## Extrait cité
Jeanne Demers et Michelle Desjarlais-Konstantinov
Parution : Voix et Images, vol. II, n˚ 1, Montréal, 1976, p. 110-118.
Cette étude, qui a fait l’objet d’une communication au congrès de l’ACFAS en 1976, présente les résultats préliminaires d’une vaste recherche entreprise par Jeanne Demers et Lise Gauvin sur le conte écrit québécois. Pour en arriver à définir ce dernier, il est indispensable, estiment Demers et sa collègue Michelle Desjarlais-Konstantinov, de comprendre les mécanismes des genres voisins, dont le récit court de type exemplum. Il s’agit de textes qui servent d’exemples, de textes dans lesquels le scripteur éprouve « comme un besoin pédagogique d’étayer concrètement une argumentation serrée ». Les auteures se limitent ici à un seul thème : la tempérance/intempérance. Elles illustrent leurs propos en puisant dans les ouvrages écrits par des abbés qui ont combattu l’ivrognerie : Charles Chiniquy, Alexis Mailloux, Charles Larocque.
Le récit court de type exemplum diffère du conte et de la nouvelle sous plusieurs points. Le projet n’est évidemment pas le même. « Dans l’exemplum, le récit doit impressionner, frapper les imaginations », tandis que le conte vise d’abord à plaire (le plaisir de la lecture). De plus, si le proverbe (« L’ivrognerie rend l’homme semblable à la bête et souvent le fait mourir ») fonde l’histoire dans l’exemplum, il ne fait que coïncider avec elle dans le conte. Autre différence : la morale, explicite, se trouve « récupérée » par les qualités stylistiques du conte, contrairement à ce qui se passe dans l’exemplum. Enfin, le conte affirme son autonomie, c’est-à-dire qu’il peut exister, sans mutilation, indépendamment de son contexte immédiat, ce qui n’est pas le cas de l’exemple. Mais la distinction n’est pas toujours facile à faire et les deux essayistes en veulent pour preuve le texte de Joseph-Ferdinand Morissette, « L’Enfant perdu », qui constitue un cas frontière.
Source : Janelle, Claude, Le XIXe siècle fantastique en Amérique française, Alire, p. 227-228.

## Consigne
Restituez tel quel le passage du texte sur l'exemplum qui commence à « Cette étude, qui » et se termine à « Mailloux, Charles Larocque. ». La liste n'a aucun rôle dans ce travail.

## Liste fournie
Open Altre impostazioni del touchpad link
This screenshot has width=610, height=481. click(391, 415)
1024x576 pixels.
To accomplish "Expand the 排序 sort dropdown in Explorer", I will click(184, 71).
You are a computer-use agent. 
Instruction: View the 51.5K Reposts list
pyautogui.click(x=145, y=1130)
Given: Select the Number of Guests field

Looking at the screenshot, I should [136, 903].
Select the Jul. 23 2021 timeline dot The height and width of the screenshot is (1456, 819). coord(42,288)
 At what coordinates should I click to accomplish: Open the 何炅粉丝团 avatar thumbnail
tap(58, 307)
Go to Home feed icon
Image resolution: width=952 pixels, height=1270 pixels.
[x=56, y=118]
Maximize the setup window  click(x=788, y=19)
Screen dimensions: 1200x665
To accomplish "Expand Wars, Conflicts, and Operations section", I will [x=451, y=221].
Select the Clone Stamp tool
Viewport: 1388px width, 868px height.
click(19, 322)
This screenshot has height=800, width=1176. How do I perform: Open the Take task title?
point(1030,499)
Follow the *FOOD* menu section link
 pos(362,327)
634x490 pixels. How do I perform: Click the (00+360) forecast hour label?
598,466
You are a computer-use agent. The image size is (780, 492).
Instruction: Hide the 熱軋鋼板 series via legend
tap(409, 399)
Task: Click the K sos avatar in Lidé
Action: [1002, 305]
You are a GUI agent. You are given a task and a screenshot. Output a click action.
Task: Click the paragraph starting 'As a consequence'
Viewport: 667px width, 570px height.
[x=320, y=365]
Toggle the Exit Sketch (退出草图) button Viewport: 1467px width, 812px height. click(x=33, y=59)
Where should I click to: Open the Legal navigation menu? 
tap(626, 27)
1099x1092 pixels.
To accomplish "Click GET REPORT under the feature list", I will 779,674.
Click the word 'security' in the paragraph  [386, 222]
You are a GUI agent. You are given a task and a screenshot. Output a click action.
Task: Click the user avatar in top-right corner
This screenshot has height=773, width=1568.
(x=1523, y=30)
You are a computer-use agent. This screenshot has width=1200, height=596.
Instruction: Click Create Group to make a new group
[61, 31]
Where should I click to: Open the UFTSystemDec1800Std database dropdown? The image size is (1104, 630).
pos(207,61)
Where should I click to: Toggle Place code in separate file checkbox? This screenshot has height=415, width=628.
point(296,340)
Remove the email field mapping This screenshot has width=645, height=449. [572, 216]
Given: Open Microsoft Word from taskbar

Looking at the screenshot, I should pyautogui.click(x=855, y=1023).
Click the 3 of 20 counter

## Corrigé
Cette étude, qui a fait l’objet d’une communication au congrès de l’ACFAS en 1976, présente les résultats préliminaires d’une vaste recherche entreprise par Jeanne Demers et Lise Gauvin sur le conte écrit québécois. Pour en arriver à définir ce dernier, il est indispensable, estiment Demers et sa collègue Michelle Desjarlais-Konstantinov, de comprendre les mécanismes des genres voisins, dont le récit court de type exemplum. Il s’agit de textes qui servent d’exemples, de textes dans lesquels le scripteur éprouve « comme un besoin pédagogique d’étayer concrètement une argumentation serrée ». Les auteures se limitent ici à un seul thème : la tempérance/intempérance. Elles illustrent leurs propos en puisant dans les ouvrages écrits par des abbés qui ont combattu l’ivrognerie : Charles Chiniquy, Alexis Mailloux, Charles Larocque.